Só que eu não penso como uma prisão, é só, sei lá. Não sei definir, e tenho medo de dizer, de te fazer entender. Você pode rir, sei lá, mas eu cheguei a pensar que pudesse dar certo. Eu tentei esquecer durante uns meses aí, eu tive oportunidade de te substituir, por alguém bem próximo por sinal. Sabe o que eu fiz? Recusei. Inventei desculpas, fiz alguém se sentir mal porque eu não podia te substituir assim. É lógico que você não tinha nada a ver, nem sabia direito, mas eu não podia. É, eu funciono assim. Estranha, idiota, incompreensível. Agora me explica, o que você tem de tão especial? Quantos como você eu podia encontrar por aí? Minha vida mudou de rumo, por que eu precisaria de você? Eu preciso. Porque, eu sou assim, estranha, idiota, incompreensível. Porque foi assim, e assim você fez com que eu me interessasse, portanto, o problema é seu. 

Bebeu sua última dose àquela noite. Pagou a conta, pegou seu livro e continuou seu monólogo pelas frias calçadas no centro da cidade.

- Eu sabia desde o início. Me mostrou um mundo de possibilidades, de novidades. Fez eu me sentir uma adolescente em suas aventuras bizarras e imorais. Eu te disse que eu gostava dos culpados.
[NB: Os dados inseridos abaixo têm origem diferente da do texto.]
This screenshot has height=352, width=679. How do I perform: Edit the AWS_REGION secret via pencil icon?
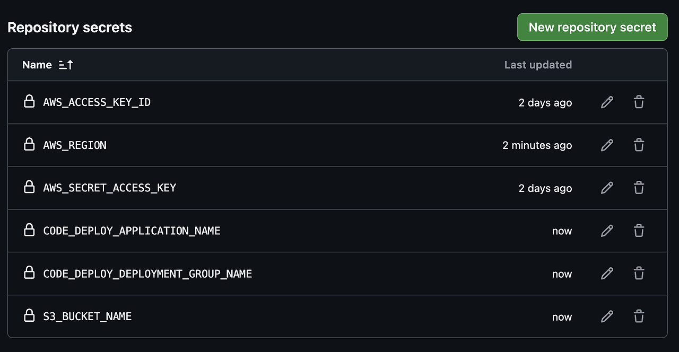[x=607, y=145]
E a mente que mente e desmente, dessa vez não mentiu. Em todas as vezes não mentiu, nem nas que tentou mentir. Eu sinto que estraguei uma parte importante da sua vida, e se eu pudesse, faria tudo diferente. Porque eu já tinha escrito mil histórias de como isso deveria acontecer, e no final, saiu tudo fora do roteiro. E você me fez gostar de não seguir o roteiro. Mas não teve a mesma importância pra você, creio eu. 
Não é como se prender, não tem aquelas frescuras, enfim, é só saber que eu te pertenço e que podia ser assim até o fim. Pertencer não tem que ser necessariamente prender, estar o tempo todo com, não deixar respirar fora do aquário. É estar em qualquer lugar que esteja, e saber que tem pra onde voltar, pra quem voltar. Saber que tem quem vai ouvir, quem vai rir, quem vai se interessar pela novidade que você tem pra contar, quem vai debater sobre esses assuntos complicados com você. É saber que tem alguém, que te tem, que você tem. Uma mesma ideia.

Foi caminhando por uma rua escura e pouco movimentada. Parou em frente à uma casa e deixou no chão o livro.

- Nunca me dei bem com esse tipo de coisa. Fui lá tomar, literalmente, "a coragem". Queria olhar nos seus olhos, esses olhos que mudam de cor frequentemente de um jeito engraçado, e dizer tudo, e quem sabe, ver com os meus olhos, esses meus olhos sem graça que nem de cor mudam, um sorriso se abrir no seu rosto, feliz com as palavras que você queria ouvir. Mas me restou um pouco de consciência, talvez a bebida não estivesse devidamente envelhecida, e essa consciência me disse que talvez eu visse seu olhar se desviar para o chão. E você sabe, como eu odeio as coisas que são ditas olhando para o chão. Não quero te odiar, por mais que você me odeie. Então decidi que o mais sensato, fosse que seus olhos, que mudam de cor frequentemente, deslizassem pelas minhas palavras, escritas sob gotas alcoólicas que salvam o mundo das desilusões, e entendessem o que eu queria te dizer. Eu inventei uma história, porque nem através das palavras e devidamente alcoolizada eu sou capaz de admitir. Mas você, e seus olhos que mudam de cor, vão entender, vão se localizar. 
Só me procure, se vier com aquele sorriso no rosto e olhando para os meus malditos olhos que não mudam de cor, porque eu detesto as coisas ditas olhando para o chão.

Apertou a campainha e, em seguida, tomou o rumo para casa. Sem certeza do caminho e se chegaria lá 
até amanhecer. Só queria ter tempo de saber a resposta, daqueles olhos que mudam de cor frequentemente de um jeito engraçado.